#### Task to complete:
List every person mentioned by name in the text about a week of reading below.

I tend to cycle back and forth between the desire to listen and the desire to talk. This week I've been predominately input-ish. For me that means a lot of reading, because with the bizarre exception of VH1's The Surreal Life (by which I am freakishly riveted), I don't have much interest in television.

Hart Crane once wrote, "Thou canst read nothing except through appetite..." and this week my appetite has led to/through the following books:

  • Durs Grünbein. Ashes for Breakfast. Trans. Michael Hofmann.  There are some amazing poems in the middle section of this book.  Unfortunately I don't have it to hand, since I was reading it in the bookstore.  It's only out in an expensive hardcover edition, but my tax refund is due any day now...

#### Dataset records:
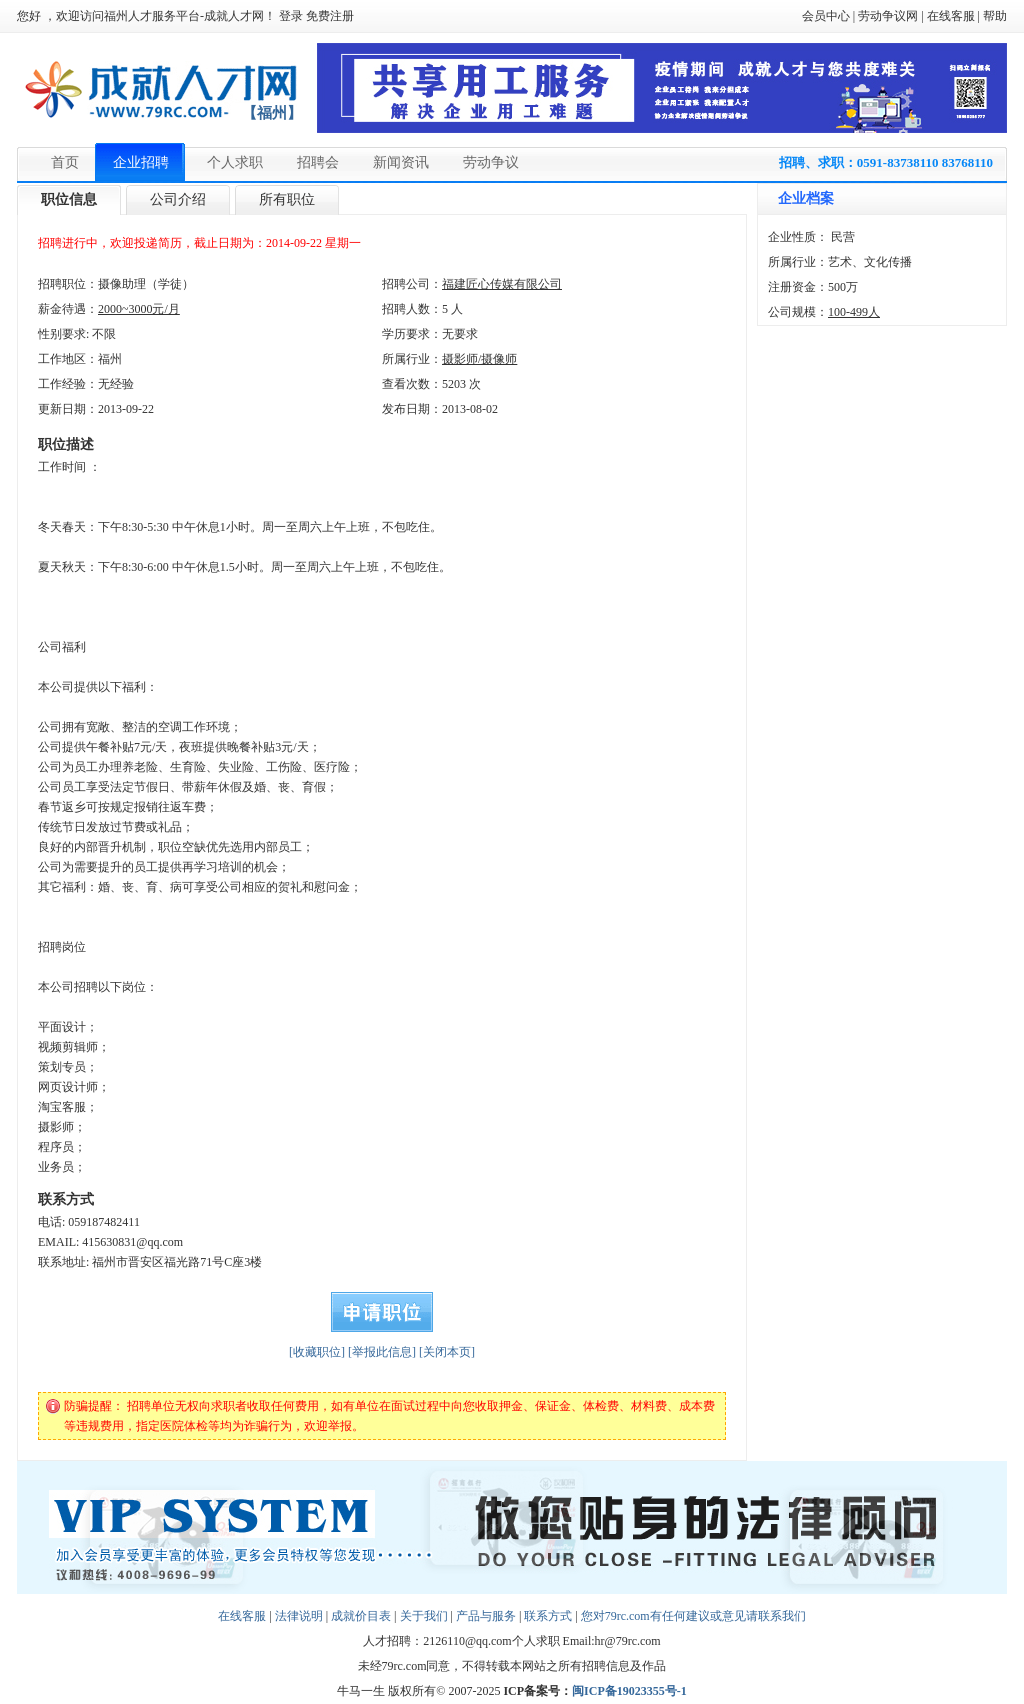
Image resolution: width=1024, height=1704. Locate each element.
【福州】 (272, 113)
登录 (291, 16)
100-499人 (854, 312)
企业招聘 (141, 162)
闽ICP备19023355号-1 (629, 1691)
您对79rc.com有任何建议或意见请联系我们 (693, 1616)
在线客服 (951, 16)
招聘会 (318, 162)
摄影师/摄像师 (479, 359)
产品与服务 (486, 1616)
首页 (65, 162)
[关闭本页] (447, 1352)
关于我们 (424, 1616)
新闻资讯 (401, 162)
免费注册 (330, 16)
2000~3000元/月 (139, 309)
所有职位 (287, 199)
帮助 (995, 16)
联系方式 (548, 1616)
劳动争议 (491, 162)
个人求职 (235, 162)
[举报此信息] (382, 1352)
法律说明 (299, 1616)
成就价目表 (361, 1616)
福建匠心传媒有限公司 (502, 284)
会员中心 (826, 16)
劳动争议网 (888, 16)
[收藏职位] (317, 1352)
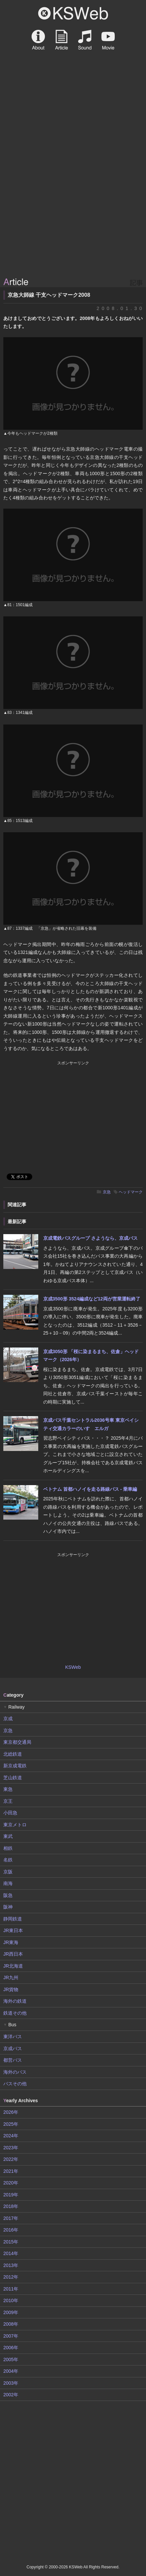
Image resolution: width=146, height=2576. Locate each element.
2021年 (10, 2171)
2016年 (10, 2229)
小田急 (10, 1812)
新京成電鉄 (15, 1765)
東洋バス (12, 2036)
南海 (8, 1883)
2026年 (10, 2112)
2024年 (10, 2135)
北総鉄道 (12, 1754)
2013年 (10, 2265)
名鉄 (8, 1859)
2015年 (10, 2241)
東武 (8, 1836)
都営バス (12, 2060)
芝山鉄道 (12, 1777)
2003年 (10, 2383)
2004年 (10, 2371)
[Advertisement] (73, 199)
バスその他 (15, 2083)
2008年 (10, 2324)
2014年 (10, 2253)
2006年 (10, 2347)
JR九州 (10, 1977)
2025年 (10, 2124)
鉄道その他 (15, 2013)
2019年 (10, 2194)
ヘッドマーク (131, 1192)
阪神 (8, 1907)
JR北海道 (13, 1966)
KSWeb (73, 13)
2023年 (10, 2147)
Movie (108, 40)
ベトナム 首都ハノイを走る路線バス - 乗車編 (90, 1489)
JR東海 (10, 1942)
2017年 (10, 2218)
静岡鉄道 (12, 1918)
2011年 (10, 2289)
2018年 (10, 2206)
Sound (84, 40)
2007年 (10, 2336)
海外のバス (15, 2072)
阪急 (8, 1895)
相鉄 (8, 1848)
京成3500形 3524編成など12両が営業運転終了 (91, 1298)
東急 (8, 1789)
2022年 (10, 2159)
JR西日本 (13, 1954)
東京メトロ (15, 1824)
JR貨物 (10, 1989)
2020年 (10, 2182)
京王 (8, 1801)
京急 (107, 1192)
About (38, 40)
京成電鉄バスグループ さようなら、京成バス (90, 1238)
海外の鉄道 (15, 2001)
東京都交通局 (17, 1742)
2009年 (10, 2312)
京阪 (8, 1871)
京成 (8, 1718)
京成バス (12, 2048)
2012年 (10, 2277)
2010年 (10, 2300)
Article (61, 40)
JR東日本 (13, 1930)
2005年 (10, 2359)
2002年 (10, 2394)
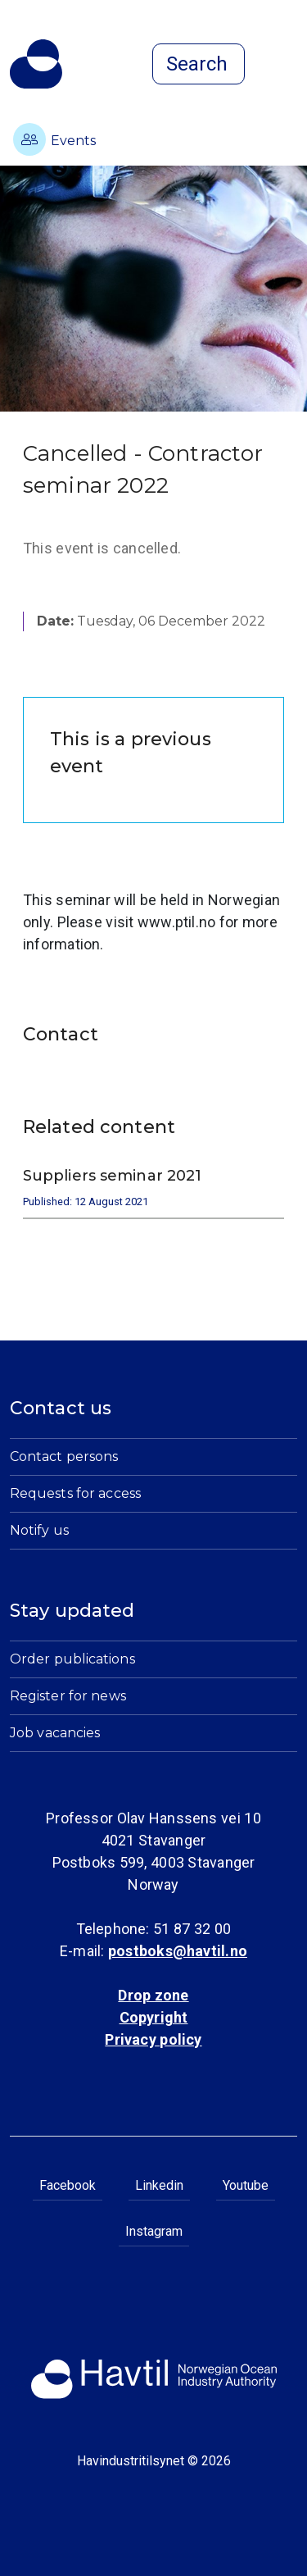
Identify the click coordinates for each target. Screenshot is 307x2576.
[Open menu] (287, 66)
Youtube (246, 2185)
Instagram (154, 2231)
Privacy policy (153, 2039)
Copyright (154, 2017)
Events (54, 139)
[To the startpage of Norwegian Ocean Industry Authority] (36, 64)
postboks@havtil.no (177, 1950)
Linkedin (159, 2185)
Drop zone (153, 1995)
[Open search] (198, 63)
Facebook (67, 2185)
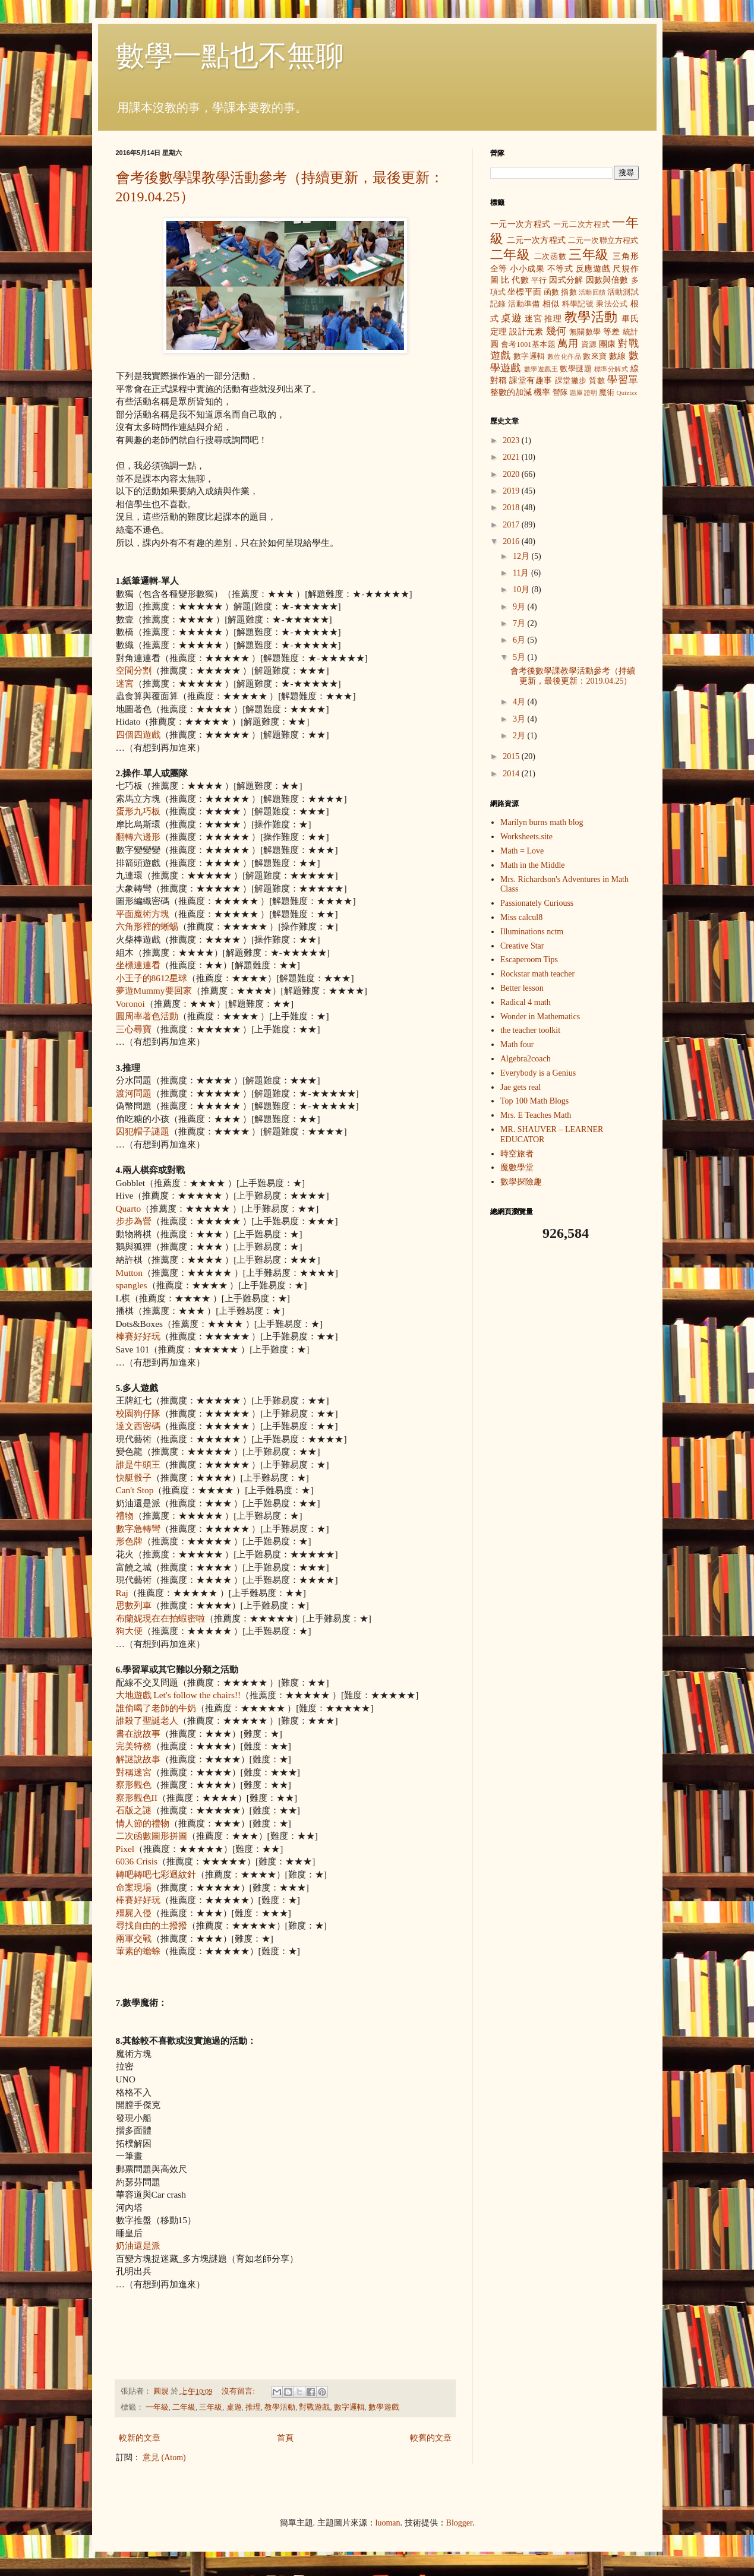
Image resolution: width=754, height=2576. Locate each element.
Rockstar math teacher (537, 973)
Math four (517, 1044)
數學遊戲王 (541, 368)
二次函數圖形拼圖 (151, 1836)
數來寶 (595, 356)
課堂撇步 (571, 381)
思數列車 (134, 1605)
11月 (522, 572)
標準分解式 (611, 368)
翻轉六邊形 (138, 837)
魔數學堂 (517, 1167)
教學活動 (279, 2407)
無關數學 (585, 332)
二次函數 (550, 256)
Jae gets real (520, 1087)
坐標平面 (524, 291)
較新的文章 (139, 2437)
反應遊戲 (593, 268)
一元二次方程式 (581, 224)
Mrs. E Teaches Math (535, 1115)
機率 (542, 392)
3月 (520, 719)
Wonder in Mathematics (540, 1016)
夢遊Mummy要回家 (154, 990)
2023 (512, 440)
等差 (611, 331)
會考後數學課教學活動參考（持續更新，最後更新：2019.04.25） (572, 675)
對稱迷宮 (134, 1772)
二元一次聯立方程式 (603, 240)
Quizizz (626, 392)
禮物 (125, 1515)
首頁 (285, 2437)
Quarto (128, 1208)
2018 (512, 507)
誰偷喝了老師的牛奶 (156, 1708)
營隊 (560, 392)
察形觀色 (134, 1785)
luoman (388, 2522)
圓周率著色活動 (147, 1016)
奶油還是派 (138, 2245)
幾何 (556, 331)
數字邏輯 (349, 2407)
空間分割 (134, 670)
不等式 (560, 268)
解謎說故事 (138, 1759)
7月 (520, 623)
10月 (522, 589)
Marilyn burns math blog (541, 822)
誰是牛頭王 (138, 1464)
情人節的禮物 (142, 1823)
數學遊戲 (383, 2407)
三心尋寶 (134, 1029)
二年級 (183, 2407)
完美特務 (134, 1746)
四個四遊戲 (138, 734)
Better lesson (522, 988)
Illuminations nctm (531, 931)
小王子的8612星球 (152, 978)
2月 (520, 735)
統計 (631, 332)
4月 (520, 701)
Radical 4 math (525, 1002)
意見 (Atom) (164, 2457)
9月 (520, 606)
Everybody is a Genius (538, 1073)
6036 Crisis (137, 1861)
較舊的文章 (431, 2437)
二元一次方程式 (536, 240)
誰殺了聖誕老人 (147, 1720)
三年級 (210, 2407)
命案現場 (134, 1887)
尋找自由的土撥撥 (151, 1925)
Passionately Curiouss (536, 903)
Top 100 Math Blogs (534, 1100)
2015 (512, 756)
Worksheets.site (526, 836)
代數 (520, 280)
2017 (512, 524)
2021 (512, 457)
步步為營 (134, 1221)
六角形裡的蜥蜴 (147, 926)
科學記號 (578, 304)
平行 (539, 280)
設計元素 (526, 331)
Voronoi (130, 1003)
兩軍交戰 (134, 1938)
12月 (522, 556)
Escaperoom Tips (529, 959)
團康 (607, 344)
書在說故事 (138, 1733)
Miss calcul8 (521, 917)
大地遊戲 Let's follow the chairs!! (178, 1695)
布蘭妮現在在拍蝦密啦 (160, 1618)
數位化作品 (564, 356)
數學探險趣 (521, 1181)
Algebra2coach (525, 1058)
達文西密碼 (138, 1426)
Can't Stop (135, 1490)
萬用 (567, 343)
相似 (551, 303)
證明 (590, 392)
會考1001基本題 (528, 344)
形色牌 (129, 1541)
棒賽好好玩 (138, 1336)
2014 (512, 773)
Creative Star (522, 945)
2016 (512, 541)
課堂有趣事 (530, 380)
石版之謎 (134, 1810)
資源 (589, 344)
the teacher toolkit (530, 1030)
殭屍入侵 (134, 1913)
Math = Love (522, 850)
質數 (597, 381)
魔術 (606, 392)
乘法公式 (612, 304)
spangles (131, 1285)
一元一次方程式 (520, 224)
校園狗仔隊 (138, 1413)
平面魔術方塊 (142, 914)
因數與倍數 (607, 280)
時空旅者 (517, 1153)
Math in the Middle (532, 865)
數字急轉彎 (138, 1529)
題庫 (576, 392)
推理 (253, 2407)
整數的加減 (511, 392)
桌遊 (234, 2407)
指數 (568, 292)
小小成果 (527, 268)
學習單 (622, 379)
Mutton (129, 1273)
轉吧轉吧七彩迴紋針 (156, 1874)
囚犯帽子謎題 (142, 1131)
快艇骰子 (134, 1477)
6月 (520, 640)
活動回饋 (592, 292)
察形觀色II (136, 1798)
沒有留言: (239, 2391)
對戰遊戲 (314, 2407)
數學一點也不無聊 (230, 55)
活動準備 (524, 304)
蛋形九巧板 (138, 811)
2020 (512, 474)
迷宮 (125, 683)
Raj (122, 1593)
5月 (520, 657)
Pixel (125, 1849)
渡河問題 (134, 1093)
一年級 (157, 2407)
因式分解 (566, 280)
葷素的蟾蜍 (138, 1951)
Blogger (459, 2522)
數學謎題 (576, 369)
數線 (617, 356)
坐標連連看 (138, 965)
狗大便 (129, 1631)
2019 (512, 490)
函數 (551, 292)
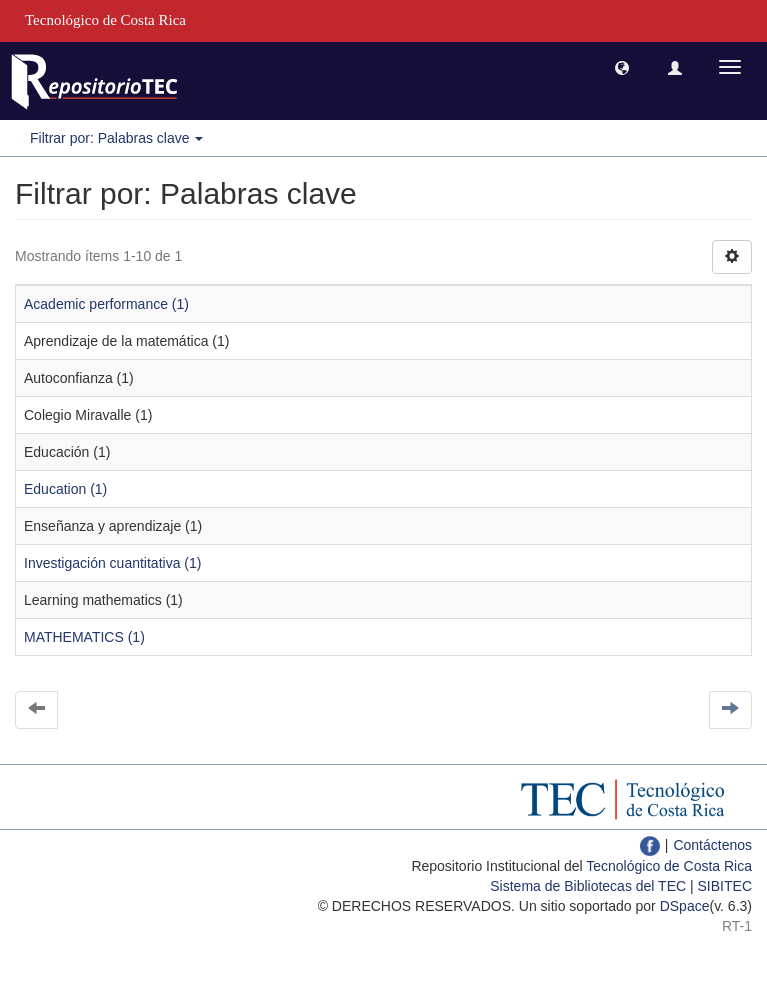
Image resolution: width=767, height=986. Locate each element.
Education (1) (65, 489)
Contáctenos (712, 845)
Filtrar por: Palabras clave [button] (116, 138)
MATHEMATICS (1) (84, 637)
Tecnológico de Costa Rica (669, 866)
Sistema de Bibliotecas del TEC (588, 886)
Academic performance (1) (106, 304)
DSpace (685, 906)
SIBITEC (725, 886)
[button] (622, 67)
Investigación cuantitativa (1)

#### Exercise output:
Hart Crane, Durs Grünbein, Michael Hofmann